▸ Task statement
Report each line in the rows below that contains the string "size", matching case exactly.

=== Records for processing ===

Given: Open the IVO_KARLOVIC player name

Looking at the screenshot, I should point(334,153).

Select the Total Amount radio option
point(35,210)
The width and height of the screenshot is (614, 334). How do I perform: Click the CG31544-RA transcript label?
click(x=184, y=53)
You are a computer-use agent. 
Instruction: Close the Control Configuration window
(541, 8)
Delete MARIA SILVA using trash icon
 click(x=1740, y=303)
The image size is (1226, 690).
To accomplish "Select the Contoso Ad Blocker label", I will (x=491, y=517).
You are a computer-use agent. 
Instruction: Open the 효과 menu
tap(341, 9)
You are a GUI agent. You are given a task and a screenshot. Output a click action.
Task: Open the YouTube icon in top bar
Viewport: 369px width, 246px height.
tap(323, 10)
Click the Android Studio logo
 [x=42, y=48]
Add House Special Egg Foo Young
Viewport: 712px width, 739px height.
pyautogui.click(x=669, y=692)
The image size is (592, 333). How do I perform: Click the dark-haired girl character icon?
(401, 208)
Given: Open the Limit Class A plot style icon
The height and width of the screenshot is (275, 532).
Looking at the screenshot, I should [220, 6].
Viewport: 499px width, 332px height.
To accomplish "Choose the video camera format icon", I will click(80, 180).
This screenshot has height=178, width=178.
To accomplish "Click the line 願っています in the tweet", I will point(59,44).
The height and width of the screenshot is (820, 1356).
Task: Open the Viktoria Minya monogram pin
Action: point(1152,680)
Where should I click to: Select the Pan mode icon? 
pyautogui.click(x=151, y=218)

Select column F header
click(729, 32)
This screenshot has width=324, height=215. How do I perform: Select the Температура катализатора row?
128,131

===

▸ Task result
The image size is (1226, 690).
The image size is (592, 333). How do I perform: Click the dark-haired girl character icon?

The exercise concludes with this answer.